What to work on: Render the material as a numbered list with blank lines omitted, starting at its first line and ending at the line that contains "Action: (1057, 33)".

Data supplied:

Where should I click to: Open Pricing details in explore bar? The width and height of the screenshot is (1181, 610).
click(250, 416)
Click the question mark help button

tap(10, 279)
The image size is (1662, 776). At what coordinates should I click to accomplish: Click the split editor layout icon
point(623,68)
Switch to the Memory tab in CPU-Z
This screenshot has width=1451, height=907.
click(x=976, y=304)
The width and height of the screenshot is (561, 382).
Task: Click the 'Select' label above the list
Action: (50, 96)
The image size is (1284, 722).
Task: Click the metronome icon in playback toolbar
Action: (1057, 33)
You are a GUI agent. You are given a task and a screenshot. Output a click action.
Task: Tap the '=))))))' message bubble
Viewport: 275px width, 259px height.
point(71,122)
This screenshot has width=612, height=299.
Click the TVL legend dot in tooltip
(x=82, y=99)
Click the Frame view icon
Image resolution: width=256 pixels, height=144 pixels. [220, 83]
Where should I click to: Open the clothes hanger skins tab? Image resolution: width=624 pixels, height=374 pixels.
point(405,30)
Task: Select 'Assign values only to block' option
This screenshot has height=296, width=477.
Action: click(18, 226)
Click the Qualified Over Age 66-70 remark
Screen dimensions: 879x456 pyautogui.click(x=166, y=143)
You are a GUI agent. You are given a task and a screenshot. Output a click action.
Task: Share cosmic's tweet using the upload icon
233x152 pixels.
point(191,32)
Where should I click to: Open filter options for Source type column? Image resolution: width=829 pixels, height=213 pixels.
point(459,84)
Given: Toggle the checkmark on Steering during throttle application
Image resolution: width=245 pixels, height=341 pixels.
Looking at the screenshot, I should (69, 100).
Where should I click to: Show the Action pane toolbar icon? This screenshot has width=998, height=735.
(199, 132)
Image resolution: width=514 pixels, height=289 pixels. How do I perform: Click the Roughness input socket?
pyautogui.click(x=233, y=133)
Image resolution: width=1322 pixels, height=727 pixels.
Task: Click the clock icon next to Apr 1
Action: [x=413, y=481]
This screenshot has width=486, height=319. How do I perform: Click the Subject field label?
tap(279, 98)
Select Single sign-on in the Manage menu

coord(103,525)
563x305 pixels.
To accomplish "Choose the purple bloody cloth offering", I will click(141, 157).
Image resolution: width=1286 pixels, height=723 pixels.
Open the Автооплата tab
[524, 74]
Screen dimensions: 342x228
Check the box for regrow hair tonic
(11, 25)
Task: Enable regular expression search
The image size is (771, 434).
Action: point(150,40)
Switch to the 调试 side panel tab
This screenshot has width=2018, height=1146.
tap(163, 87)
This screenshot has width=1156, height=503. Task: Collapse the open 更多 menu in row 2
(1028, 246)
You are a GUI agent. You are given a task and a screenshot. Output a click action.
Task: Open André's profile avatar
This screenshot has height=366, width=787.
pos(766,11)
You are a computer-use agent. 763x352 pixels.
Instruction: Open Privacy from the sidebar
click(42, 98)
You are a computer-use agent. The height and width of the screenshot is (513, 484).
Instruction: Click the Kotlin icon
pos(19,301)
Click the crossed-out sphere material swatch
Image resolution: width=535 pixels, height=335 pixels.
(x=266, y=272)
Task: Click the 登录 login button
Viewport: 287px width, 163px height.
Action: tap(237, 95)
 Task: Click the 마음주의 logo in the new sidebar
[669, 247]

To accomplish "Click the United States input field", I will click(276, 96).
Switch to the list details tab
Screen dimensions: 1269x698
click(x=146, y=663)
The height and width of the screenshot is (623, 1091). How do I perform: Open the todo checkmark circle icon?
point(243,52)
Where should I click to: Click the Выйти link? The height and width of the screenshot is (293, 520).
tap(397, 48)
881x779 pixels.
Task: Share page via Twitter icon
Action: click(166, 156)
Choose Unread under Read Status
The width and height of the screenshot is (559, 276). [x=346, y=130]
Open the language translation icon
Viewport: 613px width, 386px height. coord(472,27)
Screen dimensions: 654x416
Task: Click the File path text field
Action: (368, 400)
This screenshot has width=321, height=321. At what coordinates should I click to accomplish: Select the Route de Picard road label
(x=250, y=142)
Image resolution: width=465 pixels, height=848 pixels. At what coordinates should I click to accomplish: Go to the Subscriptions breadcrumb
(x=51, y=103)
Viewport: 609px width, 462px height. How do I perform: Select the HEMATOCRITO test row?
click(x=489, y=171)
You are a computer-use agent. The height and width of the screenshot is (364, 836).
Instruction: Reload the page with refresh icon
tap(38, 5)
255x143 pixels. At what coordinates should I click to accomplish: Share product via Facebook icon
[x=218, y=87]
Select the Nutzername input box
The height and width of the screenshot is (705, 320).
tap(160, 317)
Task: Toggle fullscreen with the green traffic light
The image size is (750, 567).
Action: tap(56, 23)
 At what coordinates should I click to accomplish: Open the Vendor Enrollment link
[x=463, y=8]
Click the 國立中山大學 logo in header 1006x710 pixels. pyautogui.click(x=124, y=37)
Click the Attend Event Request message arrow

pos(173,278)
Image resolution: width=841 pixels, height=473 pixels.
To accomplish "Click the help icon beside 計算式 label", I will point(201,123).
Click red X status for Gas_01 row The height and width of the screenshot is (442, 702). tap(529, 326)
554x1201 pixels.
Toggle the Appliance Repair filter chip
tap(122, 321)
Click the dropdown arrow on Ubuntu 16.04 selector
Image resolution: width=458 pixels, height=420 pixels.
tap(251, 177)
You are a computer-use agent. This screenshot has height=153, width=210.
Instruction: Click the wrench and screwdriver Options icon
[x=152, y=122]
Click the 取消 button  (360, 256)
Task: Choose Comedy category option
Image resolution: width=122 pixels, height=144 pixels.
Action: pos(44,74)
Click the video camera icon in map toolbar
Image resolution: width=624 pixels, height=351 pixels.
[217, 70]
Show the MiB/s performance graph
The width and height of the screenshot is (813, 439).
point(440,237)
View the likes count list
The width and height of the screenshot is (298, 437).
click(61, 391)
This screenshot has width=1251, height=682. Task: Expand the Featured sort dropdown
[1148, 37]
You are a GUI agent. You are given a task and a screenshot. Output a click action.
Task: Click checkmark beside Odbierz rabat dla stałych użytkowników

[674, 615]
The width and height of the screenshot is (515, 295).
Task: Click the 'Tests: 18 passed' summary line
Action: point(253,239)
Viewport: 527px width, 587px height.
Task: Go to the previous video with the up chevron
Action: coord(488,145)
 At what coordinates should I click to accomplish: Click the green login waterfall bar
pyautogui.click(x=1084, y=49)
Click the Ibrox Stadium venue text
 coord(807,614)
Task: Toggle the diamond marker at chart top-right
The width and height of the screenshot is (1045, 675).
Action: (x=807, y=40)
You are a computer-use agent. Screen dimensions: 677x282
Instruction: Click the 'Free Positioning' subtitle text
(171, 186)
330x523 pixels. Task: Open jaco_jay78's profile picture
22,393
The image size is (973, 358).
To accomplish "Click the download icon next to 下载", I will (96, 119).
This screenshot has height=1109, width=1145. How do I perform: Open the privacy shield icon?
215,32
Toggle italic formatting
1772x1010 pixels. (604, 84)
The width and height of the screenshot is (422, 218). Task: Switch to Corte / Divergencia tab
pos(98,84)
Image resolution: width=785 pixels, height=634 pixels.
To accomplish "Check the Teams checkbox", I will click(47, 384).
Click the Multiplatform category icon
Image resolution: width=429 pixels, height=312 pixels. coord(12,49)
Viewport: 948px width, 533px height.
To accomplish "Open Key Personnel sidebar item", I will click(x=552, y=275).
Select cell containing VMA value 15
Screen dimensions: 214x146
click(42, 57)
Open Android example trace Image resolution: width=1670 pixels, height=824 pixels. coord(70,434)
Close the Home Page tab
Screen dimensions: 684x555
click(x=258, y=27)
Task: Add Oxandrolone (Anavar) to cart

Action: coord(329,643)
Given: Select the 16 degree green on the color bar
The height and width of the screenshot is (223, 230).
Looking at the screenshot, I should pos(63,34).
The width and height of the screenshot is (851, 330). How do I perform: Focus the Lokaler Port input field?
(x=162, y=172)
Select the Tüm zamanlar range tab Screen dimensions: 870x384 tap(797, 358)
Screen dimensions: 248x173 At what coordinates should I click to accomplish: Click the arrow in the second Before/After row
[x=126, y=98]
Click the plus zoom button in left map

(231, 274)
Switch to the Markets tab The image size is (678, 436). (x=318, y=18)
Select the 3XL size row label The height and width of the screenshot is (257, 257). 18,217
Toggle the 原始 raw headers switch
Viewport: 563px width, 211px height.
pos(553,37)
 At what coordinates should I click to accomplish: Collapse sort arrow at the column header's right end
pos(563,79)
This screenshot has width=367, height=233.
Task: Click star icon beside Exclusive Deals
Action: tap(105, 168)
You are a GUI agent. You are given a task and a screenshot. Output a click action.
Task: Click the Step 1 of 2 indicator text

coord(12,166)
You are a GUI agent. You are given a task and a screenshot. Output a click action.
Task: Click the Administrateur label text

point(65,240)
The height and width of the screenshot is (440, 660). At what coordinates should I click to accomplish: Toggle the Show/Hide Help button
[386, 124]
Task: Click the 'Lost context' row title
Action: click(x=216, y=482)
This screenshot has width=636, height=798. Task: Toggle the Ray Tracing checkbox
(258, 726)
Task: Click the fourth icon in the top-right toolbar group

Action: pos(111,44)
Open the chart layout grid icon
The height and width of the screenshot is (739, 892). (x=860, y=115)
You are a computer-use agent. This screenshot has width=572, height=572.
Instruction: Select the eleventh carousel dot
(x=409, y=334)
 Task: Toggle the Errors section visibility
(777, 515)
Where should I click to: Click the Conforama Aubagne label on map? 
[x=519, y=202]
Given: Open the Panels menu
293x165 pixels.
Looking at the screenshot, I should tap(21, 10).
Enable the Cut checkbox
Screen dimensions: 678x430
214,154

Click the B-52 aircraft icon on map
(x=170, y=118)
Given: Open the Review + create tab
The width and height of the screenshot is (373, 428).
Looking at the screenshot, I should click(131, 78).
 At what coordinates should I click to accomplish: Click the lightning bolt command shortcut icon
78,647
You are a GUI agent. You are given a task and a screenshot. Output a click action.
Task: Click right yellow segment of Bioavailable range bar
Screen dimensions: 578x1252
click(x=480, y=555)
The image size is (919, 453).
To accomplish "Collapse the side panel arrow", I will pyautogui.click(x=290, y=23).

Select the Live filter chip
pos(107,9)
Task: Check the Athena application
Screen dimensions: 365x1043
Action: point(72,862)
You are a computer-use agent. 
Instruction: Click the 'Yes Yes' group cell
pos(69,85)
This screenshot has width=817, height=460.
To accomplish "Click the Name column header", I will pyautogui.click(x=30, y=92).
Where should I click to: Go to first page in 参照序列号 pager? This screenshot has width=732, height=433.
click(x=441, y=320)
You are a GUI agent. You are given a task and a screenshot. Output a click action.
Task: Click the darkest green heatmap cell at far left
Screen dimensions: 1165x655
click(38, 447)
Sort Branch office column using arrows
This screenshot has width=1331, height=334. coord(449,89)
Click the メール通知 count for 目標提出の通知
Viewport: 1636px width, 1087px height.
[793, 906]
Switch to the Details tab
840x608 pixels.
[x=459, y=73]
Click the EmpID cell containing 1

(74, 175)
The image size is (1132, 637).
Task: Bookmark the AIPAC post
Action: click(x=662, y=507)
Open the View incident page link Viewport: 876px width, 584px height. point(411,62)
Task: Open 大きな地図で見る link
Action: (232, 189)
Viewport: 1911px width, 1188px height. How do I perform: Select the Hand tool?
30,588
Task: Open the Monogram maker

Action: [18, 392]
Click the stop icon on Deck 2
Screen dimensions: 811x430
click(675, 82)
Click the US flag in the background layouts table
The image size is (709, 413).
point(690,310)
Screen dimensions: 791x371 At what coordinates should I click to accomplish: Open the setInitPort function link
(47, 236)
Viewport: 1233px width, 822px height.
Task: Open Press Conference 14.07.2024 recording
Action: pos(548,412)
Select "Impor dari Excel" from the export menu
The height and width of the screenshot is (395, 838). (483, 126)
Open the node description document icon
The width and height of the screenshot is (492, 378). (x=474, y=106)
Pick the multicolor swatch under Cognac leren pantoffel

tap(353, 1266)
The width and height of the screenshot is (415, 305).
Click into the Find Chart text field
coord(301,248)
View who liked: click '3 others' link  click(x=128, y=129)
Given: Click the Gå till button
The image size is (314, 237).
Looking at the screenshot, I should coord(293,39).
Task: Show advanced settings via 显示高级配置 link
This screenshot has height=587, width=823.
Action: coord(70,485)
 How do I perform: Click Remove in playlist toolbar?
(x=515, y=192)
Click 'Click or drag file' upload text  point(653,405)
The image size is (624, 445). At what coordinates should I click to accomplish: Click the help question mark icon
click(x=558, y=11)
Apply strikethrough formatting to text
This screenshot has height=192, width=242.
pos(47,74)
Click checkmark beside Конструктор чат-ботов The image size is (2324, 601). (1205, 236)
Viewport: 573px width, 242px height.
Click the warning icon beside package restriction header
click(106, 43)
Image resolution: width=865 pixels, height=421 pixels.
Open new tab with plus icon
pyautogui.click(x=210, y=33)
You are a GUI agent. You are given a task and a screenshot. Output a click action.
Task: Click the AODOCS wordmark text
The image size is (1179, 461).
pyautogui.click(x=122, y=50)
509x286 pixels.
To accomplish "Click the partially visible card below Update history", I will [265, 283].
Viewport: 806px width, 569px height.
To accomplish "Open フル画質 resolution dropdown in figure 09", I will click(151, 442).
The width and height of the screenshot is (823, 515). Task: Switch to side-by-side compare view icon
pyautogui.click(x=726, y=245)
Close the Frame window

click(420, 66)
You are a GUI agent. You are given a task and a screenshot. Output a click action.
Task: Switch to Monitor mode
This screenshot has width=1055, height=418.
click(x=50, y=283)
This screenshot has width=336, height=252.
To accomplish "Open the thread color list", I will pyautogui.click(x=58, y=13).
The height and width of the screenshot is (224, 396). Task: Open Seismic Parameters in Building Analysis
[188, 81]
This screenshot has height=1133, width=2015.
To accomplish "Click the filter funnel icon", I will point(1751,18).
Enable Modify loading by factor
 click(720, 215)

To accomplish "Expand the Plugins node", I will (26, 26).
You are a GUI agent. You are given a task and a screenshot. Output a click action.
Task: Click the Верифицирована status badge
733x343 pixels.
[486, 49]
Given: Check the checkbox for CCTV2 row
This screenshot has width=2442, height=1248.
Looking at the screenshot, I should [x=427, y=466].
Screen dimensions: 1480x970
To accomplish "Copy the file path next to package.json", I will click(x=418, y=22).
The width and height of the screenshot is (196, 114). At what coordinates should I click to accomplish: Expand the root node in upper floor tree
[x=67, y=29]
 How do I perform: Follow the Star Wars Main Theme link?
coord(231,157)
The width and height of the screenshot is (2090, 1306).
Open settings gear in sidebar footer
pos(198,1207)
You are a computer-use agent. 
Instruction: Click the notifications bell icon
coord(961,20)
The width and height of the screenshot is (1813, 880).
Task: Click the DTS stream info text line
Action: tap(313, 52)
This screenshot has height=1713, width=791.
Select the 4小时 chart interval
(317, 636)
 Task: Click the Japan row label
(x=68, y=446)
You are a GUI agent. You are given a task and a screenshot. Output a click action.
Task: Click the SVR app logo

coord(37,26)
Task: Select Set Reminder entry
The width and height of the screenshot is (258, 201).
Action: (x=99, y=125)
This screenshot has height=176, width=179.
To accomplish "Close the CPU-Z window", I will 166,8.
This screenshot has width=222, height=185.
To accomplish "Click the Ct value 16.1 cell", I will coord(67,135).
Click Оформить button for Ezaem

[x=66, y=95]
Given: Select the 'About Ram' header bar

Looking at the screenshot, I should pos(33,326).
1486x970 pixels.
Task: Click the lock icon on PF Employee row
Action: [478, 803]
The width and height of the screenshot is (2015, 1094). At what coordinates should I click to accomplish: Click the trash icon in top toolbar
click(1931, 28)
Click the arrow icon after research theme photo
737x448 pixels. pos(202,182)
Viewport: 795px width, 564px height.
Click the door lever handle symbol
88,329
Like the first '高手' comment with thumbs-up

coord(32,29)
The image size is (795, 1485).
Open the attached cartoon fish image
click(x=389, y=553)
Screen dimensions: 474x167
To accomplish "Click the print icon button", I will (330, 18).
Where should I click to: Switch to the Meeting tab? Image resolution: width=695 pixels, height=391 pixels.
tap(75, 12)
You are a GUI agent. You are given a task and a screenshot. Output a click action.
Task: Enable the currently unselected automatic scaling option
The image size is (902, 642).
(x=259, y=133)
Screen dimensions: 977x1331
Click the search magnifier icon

Task output:
1. Where should I click to: Open Pricing details in explore bar? The width and height of the screenshot is (1181, 610).
2. click(250, 416)
3. Click the question mark help button
4. tap(10, 279)
5. The image size is (1662, 776). At what coordinates should I click to accomplish: Click the split editor layout icon
6. point(623,68)
7. Switch to the Memory tab in CPU-Z
8. This screenshot has width=1451, height=907.
9. click(x=976, y=304)
10. The width and height of the screenshot is (561, 382).
11. Task: Click the 'Select' label above the list
12. Action: (50, 96)
13. The image size is (1284, 722).
14. Task: Click the metronome icon in playback toolbar
15. Action: (1057, 33)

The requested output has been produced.